==== Bloque de texto

El estudio era gestionado por un matrimonio de húngaros establecidos en la rutilante Viena de los años veinte —Olga Solarics (1896-1969) y Adorja’n von Wlassics (1893-1946)—. Quizá les animó a viajar a Austria Dora Kallmus (1881-1963), una de las primeras fotógrafas en un oficio que entonces era de hombres y propietaria, desde 1907, de otro estudio legendario, Madame D’Ora. Si este estaba ligado a la intelectualidad y, como consecuencia, rompía pocas convenciones con retratos glamourosos pero castos de bailarines, actores y artistas, en Manassé querían presentar el desnudo femenino como una reacción contra los postulados de la moralidad.

Olga Wlassics, Viena, 1933. Foto: Anton Josef Trčka

Olga Wlassics, Viena, 1933. Foto: Anton Josef Trčka

La pareja, sobre todo Solarics, una mujer decidida y valiente, se dedicó al retrato con carga erótica para inmortalizar la fluida belleza de la nueva mujer. Las fotos de Manassé muestran a jóvenes confiadas en su sexualidad y apoyan, como prolongación estética, la lucha social de las mujeres por redefinir su posición en el mundo moderno.

========

**Tarea por realizar:**
Cita de forma íntegra el texto sobre el estudio Manassé, sin cambiar ni una palabra. Los registros no intervienen para nada en esto.

==== Datos proporcionados

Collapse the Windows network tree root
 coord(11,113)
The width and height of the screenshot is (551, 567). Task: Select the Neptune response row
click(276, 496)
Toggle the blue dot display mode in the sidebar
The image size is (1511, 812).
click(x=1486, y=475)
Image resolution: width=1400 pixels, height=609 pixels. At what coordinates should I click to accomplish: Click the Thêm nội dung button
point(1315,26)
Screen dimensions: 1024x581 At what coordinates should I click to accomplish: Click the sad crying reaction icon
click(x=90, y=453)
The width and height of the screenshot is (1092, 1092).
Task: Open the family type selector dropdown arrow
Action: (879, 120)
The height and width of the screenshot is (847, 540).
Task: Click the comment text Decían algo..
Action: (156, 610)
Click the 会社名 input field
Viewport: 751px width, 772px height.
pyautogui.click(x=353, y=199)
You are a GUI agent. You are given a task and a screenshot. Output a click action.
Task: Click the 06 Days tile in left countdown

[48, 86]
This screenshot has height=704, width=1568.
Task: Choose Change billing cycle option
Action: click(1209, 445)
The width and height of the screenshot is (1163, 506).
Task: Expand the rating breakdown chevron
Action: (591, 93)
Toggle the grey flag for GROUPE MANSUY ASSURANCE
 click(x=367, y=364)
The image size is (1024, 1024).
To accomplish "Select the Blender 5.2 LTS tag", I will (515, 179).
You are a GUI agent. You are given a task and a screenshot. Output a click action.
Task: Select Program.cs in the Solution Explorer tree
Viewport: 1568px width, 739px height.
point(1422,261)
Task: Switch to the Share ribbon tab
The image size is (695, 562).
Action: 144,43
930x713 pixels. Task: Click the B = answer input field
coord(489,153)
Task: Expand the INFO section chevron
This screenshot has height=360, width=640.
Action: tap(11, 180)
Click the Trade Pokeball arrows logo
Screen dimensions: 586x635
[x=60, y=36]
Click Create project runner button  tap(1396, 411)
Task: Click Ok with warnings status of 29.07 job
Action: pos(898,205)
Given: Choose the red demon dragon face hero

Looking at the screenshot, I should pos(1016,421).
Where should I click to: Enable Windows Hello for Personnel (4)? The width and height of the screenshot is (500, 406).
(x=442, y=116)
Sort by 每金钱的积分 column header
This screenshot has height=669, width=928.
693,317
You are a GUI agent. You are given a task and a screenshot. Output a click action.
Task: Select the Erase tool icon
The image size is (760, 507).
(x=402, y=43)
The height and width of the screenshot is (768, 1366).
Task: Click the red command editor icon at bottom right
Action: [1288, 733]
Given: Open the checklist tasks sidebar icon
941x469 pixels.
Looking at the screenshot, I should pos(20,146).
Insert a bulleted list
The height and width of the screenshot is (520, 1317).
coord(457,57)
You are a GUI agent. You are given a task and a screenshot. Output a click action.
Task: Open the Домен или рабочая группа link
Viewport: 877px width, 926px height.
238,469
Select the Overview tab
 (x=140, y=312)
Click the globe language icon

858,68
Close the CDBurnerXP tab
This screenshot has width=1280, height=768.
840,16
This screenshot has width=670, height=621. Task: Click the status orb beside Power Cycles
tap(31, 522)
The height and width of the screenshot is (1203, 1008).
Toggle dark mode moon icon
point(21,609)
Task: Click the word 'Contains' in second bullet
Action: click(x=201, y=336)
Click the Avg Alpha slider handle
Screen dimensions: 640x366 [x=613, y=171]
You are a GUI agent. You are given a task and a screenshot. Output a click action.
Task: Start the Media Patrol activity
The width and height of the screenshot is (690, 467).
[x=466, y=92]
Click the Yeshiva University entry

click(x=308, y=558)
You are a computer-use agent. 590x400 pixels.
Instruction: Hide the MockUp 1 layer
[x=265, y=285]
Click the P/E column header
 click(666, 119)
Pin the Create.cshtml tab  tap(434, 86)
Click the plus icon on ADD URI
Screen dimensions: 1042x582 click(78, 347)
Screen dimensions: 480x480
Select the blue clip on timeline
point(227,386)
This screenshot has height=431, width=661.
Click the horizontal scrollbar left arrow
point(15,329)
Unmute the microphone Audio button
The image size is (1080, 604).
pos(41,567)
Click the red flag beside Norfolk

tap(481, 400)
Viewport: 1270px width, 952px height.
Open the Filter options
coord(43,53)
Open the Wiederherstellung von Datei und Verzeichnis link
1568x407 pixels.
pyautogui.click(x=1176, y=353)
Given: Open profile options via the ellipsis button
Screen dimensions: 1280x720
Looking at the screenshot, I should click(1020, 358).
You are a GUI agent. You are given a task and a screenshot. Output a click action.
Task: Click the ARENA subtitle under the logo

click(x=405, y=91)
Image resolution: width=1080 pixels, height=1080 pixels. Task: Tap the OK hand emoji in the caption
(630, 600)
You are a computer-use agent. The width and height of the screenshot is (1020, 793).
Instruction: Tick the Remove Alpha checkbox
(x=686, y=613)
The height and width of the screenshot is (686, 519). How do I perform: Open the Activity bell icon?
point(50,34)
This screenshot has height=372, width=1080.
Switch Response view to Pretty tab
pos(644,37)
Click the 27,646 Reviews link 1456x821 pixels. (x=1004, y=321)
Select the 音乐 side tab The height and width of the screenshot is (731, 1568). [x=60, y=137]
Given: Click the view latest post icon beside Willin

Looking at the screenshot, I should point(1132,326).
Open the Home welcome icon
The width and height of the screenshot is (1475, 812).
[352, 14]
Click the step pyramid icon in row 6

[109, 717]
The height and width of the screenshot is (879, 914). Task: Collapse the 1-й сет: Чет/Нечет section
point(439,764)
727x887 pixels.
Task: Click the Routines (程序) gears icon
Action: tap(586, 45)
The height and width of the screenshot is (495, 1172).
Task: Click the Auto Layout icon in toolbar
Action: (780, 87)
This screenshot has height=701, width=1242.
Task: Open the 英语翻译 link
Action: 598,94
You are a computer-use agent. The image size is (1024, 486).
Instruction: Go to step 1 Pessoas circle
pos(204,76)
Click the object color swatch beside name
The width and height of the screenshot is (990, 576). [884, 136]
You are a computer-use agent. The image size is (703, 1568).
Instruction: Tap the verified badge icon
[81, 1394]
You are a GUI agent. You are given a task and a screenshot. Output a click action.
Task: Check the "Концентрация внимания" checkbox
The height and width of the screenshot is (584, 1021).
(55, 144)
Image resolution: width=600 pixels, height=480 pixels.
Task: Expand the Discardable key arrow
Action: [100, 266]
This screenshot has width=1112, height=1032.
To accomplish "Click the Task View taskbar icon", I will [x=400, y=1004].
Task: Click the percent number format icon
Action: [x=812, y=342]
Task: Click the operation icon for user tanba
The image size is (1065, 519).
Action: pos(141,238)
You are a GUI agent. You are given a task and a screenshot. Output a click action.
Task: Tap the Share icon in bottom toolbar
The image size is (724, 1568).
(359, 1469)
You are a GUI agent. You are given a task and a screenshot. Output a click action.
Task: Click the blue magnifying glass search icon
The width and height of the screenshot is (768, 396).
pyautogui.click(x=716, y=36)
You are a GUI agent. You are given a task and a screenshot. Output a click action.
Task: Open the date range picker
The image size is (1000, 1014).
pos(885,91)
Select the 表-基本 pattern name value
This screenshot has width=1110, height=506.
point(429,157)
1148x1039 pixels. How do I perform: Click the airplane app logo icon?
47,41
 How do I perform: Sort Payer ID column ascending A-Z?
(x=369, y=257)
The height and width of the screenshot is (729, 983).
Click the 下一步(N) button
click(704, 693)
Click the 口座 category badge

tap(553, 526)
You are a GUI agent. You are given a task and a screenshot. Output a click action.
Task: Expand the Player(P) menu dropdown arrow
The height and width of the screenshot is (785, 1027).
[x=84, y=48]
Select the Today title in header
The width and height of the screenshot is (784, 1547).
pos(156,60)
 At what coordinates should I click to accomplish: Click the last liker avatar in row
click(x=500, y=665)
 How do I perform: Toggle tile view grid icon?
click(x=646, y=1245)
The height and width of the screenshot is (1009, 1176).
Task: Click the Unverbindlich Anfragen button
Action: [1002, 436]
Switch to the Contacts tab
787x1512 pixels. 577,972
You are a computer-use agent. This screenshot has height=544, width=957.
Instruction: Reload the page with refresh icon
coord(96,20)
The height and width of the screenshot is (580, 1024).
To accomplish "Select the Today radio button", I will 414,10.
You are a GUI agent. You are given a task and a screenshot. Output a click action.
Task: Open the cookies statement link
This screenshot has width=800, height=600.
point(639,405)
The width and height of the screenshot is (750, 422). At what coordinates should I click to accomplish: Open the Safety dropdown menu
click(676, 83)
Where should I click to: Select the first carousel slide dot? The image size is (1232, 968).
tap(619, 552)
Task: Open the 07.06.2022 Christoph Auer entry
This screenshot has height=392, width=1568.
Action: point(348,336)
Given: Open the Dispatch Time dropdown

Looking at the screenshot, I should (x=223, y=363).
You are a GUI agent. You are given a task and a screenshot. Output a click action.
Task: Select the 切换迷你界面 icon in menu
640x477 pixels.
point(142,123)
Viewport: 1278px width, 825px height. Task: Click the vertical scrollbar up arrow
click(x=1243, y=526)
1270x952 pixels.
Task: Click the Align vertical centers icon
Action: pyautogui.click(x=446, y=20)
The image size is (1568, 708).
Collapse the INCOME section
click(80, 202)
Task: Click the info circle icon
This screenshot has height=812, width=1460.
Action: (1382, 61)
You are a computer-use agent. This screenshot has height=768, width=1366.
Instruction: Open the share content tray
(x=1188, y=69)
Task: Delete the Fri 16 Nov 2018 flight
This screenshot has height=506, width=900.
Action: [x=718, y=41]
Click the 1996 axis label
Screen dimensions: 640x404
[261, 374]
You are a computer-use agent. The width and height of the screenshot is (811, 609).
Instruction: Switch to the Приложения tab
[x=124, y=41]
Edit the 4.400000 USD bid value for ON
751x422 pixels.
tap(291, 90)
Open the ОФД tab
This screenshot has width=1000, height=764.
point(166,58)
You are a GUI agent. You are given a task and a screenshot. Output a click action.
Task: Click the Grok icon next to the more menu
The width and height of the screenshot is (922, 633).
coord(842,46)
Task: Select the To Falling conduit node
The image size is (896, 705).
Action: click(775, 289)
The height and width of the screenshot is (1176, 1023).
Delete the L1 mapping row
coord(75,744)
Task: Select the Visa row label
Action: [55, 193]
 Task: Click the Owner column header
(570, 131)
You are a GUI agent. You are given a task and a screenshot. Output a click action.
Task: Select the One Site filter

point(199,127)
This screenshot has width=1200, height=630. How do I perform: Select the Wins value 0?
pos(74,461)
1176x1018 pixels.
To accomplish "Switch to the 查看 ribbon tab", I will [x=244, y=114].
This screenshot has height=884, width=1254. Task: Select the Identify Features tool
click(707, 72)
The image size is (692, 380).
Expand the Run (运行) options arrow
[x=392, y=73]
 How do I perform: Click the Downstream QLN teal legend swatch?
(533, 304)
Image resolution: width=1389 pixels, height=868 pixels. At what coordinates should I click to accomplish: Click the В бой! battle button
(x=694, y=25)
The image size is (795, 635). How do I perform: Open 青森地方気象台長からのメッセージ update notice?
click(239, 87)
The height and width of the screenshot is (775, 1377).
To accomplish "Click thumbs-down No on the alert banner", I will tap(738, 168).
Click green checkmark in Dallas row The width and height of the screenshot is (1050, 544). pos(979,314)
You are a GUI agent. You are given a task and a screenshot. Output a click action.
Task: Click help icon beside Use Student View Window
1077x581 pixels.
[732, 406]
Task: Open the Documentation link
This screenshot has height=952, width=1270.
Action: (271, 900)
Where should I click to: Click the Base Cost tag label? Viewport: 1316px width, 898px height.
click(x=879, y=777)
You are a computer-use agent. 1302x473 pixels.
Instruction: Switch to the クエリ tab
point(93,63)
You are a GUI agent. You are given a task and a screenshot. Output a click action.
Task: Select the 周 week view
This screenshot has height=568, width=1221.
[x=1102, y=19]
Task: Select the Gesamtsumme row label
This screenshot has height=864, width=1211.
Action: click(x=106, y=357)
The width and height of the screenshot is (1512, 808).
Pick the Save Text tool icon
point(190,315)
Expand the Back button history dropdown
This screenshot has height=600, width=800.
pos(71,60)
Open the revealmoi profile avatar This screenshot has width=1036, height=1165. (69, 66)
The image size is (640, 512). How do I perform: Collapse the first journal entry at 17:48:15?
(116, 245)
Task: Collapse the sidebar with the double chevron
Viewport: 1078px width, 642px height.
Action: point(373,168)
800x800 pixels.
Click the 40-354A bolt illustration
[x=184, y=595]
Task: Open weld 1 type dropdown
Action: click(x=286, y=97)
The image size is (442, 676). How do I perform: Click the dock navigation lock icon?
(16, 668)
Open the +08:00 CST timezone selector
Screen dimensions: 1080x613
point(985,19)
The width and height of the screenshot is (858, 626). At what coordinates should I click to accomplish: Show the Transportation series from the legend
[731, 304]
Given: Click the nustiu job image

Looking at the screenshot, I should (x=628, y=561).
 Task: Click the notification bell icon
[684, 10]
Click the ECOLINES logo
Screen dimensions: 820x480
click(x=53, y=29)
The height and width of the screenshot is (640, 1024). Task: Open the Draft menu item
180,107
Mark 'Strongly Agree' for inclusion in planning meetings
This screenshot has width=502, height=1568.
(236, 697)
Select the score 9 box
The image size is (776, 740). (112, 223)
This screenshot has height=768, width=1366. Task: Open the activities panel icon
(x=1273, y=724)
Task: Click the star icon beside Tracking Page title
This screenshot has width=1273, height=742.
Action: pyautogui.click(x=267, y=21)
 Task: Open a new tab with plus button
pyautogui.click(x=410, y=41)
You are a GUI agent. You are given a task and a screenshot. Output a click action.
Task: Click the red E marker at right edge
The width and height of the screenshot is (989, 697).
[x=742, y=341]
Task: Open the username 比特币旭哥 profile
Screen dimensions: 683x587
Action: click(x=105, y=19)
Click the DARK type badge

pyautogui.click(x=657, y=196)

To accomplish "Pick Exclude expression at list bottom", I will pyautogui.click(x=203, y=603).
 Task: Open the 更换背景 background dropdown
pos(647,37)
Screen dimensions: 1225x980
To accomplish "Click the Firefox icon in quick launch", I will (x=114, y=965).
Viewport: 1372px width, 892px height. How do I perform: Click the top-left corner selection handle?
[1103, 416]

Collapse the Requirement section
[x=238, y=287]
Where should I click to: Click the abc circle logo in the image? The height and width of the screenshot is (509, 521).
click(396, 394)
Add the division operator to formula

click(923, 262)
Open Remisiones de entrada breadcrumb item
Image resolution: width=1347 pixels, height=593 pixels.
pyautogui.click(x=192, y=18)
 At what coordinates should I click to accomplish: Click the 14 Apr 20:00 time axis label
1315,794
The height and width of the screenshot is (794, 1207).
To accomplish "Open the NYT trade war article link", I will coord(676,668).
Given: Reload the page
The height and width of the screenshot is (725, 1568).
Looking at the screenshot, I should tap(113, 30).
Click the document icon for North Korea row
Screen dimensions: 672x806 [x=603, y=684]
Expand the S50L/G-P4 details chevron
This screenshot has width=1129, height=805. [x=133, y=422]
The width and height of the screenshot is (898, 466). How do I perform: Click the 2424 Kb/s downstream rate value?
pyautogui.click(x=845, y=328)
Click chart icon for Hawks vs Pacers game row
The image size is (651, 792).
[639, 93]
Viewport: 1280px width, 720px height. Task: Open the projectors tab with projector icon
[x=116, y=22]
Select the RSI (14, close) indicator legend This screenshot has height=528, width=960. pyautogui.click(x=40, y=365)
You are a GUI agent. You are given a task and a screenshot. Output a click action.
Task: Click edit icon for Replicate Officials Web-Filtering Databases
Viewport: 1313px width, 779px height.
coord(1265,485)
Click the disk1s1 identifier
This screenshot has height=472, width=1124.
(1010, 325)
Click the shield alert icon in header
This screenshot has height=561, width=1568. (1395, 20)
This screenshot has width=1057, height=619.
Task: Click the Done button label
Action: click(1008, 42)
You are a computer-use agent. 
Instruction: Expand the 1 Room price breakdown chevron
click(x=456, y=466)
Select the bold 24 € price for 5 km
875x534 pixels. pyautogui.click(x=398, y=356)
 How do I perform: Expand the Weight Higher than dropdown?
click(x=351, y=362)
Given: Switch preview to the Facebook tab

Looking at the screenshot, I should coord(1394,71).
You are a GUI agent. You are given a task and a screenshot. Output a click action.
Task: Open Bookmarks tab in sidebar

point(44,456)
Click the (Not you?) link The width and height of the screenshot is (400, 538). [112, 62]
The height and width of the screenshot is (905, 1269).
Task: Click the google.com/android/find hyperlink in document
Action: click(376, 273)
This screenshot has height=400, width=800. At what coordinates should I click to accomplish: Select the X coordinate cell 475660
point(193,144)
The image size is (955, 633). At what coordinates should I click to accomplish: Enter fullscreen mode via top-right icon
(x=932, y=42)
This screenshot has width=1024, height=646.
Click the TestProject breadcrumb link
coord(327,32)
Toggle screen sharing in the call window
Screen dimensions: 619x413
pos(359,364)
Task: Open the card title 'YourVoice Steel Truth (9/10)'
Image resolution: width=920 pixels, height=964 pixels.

========

**Resultado obtenido:**
El estudio era gestionado por un matrimonio de húngaros establecidos en la rutilante Viena de los años veinte —Olga Solarics (1896-1969) y Adorja’n von Wlassics (1893-1946)—. Quizá les animó a viajar a Austria Dora Kallmus (1881-1963), una de las primeras fotógrafas en un oficio que entonces era de hombres y propietaria, desde 1907, de otro estudio legendario, Madame D’Ora. Si este estaba ligado a la intelectualidad y, como consecuencia, rompía pocas convenciones con retratos glamourosos pero castos de bailarines, actores y artistas, en Manassé querían presentar el desnudo femenino como una reacción contra los postulados de la moralidad.

Olga Wlassics, Viena, 1933. Foto: Anton Josef Trčka

Olga Wlassics, Viena, 1933. Foto: Anton Josef Trčka

La pareja, sobre todo Solarics, una mujer decidida y valiente, se dedicó al retrato con carga erótica para inmortalizar la fluida belleza de la nueva mujer. Las fotos de Manassé muestran a jóvenes confiadas en su sexualidad y apoyan, como prolongación estética, la lucha social de las mujeres por redefinir su posición en el mundo moderno.